29. Cowoknya Santi

2.2K 158 8
                                    

Suara dari mesin elektrokardiograf yang menampilkan grafik aktivitas jantung Kesya mengisi keheningan di ruang ICU. Kent meraih tangan dingin Kesya, menggenggamnya dengan erat, lantas menciumnya penuh kasih. Sudah yang ke-sekian kali Kent melihat tubuh adiknya terbaring lemah di ranjang rumah sakit dengan banyak selang medis yang menempel di tubuh ringkih itu.

Mata Kesya terpejam rapat, dadanya naik turun dengan teratur. Kesya kelihatan begitu tenang dan damai. Ketenangan dan kedamaiannya yang satu ini sangatlah Kent benci.

Kent tau adiknya sudah cukup banyak menerima rasa sakit, entah dari dalam dirinya sendiri atau dari perlakuan orang tuanya. Kesya berhak untuk mendapatkan ketenangan. Tapi Kent tidak suka jika ketenangan yang dimaksud adalah dengan terbaring tak berdaya di ranjang rumah sakit seperti saat ini. Kent tidak pernah suka.

"Kesya," Kent mengusap-usap punggung tangan adiknya, tersenyum tipis. "Cepet bangun ya, Dek? Jangan tidur lama-lama. Lollipop sama cokelat yang Kakak beliin udah nungguin lho. Mereka pengin cepet-cepet dimakan sama kamu."

Sekali lagi, Kent mengecup punggung tangan dingin adiknya, mendoakan Kesya dengan sungguh-sungguh.

Sementara itu, Ellen yang sedang duduk di luar ruangan ICU harus menebalkan kesabaran karena kakaknya sedari tadi mengirimi puluhan pesan, menyuruhnya cepat-cepat pulang. Padahal Ellen sudah bilang jika dia ada urusan mendadak yang membuatnya terpaksa pulang lewat jam lima. Tapi Haikal tetap ngotot menyuruhnya untuk pulang sekarang juga.

"Oke!" Ellen mendengkus sebal kepada Haikal di seberang sana. "Oke, Ellen pulang sekarang," lanjutnya bersungut-sungut.
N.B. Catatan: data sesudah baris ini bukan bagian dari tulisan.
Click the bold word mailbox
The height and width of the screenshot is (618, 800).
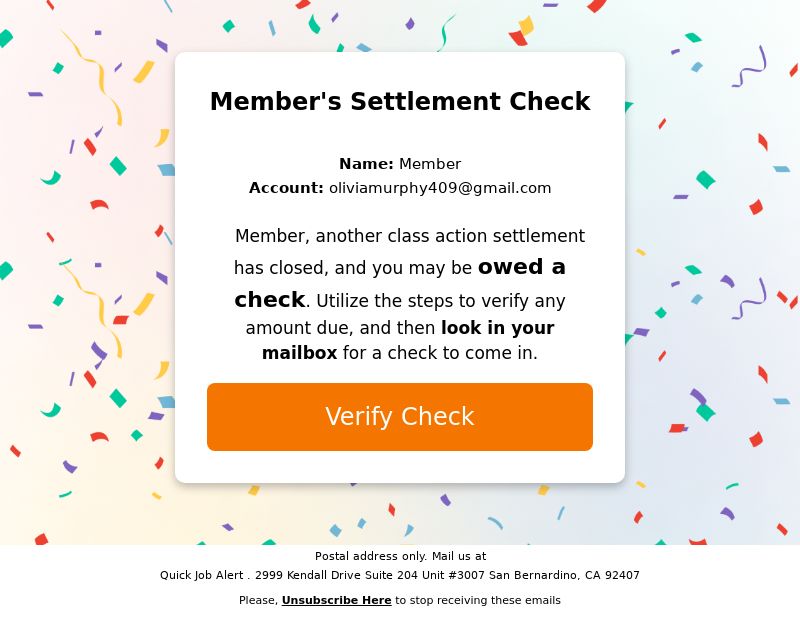pos(299,353)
"Oke, Abang tunggu di depan rumah. Sebelum jam lima kamu harus udah ada di depan mata Abang."

Ellen memutar bola matanya. "Iya, iya. Sebelum jam lima Ellen udah di rumah."

"Oke."

Sambungan telepon berakhir. Ellen menatap kesal ke layar ponselnya. Bisa-bisanya Haikal mengakhiri sambungan telepon secara sepihak. Kakak tertuanya ini kadang menyebalkan melebihi Nauval.

Ellen menyimpan ponselnya dalam saku. Selang tiga detik, ponselnya kembali berdering.

"Aisshhhh! Kenapa lagi sih!?" geram Ellen.

Begitu melihat nama penelepon di layar ponselnya, Ellen berdecak sebal.

"Gue otw pulang. Lo gak usah khawatir gue pulang kesorean!" ujarnya setelah mengangkat panggilan telepon dari kontak bernama Anak Ilang—kontak Nauval.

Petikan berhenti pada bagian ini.